4D Test Security: Informed and Respectful
Test security requires not only vigilance on our part but also knowledge of religious/spiritual clothing and medical/disability related devices that may be new to us. These areas can present some questions from a test security standpoint. Presenters will provide an overview of clothing and selected practices related to Orthodox Jewish and Muslim spiritual tradition as well as an overview of selected medical, disability, and assistive technology-related devices (hardware and software) that NCTA mailing list members have named as concerns. Our ETS colleague will provide thoughts related to testing security within the context of an informed respect for tradition and needs. Participants will have time to pose questions, identify concerns, and share relevant experiences.

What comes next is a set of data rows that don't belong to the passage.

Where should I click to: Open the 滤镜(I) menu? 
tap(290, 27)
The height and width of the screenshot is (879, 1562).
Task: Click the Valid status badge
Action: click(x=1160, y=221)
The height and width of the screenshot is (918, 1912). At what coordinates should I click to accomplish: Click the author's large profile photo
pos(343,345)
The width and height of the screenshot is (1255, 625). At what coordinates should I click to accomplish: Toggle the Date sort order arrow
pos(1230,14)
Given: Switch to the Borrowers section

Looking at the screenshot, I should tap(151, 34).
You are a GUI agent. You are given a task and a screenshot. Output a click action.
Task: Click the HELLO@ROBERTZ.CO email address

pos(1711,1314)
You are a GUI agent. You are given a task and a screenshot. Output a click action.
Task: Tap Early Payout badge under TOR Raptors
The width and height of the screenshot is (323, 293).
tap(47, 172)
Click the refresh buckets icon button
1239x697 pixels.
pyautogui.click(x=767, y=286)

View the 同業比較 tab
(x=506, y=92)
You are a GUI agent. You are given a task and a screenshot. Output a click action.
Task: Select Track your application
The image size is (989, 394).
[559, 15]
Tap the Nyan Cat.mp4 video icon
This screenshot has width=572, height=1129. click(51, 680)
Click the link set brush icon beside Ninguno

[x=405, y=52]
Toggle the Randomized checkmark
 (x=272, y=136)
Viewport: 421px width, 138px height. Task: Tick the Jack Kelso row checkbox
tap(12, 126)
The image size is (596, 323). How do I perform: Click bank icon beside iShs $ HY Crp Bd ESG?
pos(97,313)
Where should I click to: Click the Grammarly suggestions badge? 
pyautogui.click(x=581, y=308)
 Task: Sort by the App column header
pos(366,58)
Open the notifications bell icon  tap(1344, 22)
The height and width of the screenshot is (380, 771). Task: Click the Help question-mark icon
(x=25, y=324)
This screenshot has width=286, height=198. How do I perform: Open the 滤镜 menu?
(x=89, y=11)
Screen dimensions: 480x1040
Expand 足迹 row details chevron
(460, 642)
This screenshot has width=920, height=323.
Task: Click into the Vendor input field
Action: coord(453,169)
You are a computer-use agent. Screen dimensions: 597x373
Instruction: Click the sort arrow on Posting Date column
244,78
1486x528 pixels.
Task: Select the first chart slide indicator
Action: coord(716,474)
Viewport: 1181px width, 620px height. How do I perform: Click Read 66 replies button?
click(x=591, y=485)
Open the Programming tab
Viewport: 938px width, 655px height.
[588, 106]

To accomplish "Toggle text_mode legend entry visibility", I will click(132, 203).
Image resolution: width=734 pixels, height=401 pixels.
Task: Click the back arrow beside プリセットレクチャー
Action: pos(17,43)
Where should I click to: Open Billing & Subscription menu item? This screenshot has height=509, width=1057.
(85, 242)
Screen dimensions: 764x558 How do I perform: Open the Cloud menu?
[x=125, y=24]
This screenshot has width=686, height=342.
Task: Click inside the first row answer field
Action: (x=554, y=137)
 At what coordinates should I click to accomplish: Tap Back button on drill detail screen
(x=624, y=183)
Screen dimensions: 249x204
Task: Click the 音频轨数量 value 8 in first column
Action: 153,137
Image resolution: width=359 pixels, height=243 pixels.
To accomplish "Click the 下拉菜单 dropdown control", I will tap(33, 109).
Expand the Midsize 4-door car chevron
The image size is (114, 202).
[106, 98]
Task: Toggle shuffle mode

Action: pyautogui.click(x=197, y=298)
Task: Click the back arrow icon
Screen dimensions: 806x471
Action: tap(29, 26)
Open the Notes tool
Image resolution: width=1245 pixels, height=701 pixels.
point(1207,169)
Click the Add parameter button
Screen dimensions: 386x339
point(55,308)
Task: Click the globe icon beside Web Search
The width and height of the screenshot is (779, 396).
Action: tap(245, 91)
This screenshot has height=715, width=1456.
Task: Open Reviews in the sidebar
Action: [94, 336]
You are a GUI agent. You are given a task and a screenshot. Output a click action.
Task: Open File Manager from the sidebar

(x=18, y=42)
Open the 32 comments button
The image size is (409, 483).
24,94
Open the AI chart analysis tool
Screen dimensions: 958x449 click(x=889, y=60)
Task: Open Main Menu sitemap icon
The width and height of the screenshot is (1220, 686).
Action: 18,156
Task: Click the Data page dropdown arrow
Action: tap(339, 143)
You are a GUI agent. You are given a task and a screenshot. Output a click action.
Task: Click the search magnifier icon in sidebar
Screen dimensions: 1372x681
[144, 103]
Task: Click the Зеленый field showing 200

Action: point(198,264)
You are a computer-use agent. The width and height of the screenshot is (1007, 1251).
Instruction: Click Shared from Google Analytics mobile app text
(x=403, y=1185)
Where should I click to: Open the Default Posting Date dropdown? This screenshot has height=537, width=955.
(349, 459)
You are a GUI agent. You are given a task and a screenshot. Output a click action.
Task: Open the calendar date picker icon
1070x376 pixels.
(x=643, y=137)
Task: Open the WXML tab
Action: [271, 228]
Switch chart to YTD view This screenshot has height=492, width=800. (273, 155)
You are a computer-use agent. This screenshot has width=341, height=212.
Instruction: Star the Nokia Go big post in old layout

4E ACT and COMPASS: Keeping the Beat
For all the latest ACT news, this session is the one to attend. You'll be able to get an update on recent ACT research regarding dual credit, retesting, and high school GPA and career planning. In addition, an overview of the new COMPASS platform will be presented, and available information regarding next-gen COMPASS will also be discussed. Time will be allocated to allow for participants' questions.
Session 5
5A The Technology of Cheating
It’s hard keeping up with the Joneses…if the Joneses are cheaters! Indeed, technology has served to make our lives easier, but if you are a testing professional, technology may have made your job just a little bit harder. This interactive session will go through various technologies cheaters employ to bypass test security procedures and remove test content from the testing area. Each of the devices discussed will be present for attendees to inspect as well as dissect how they can be used by test takers.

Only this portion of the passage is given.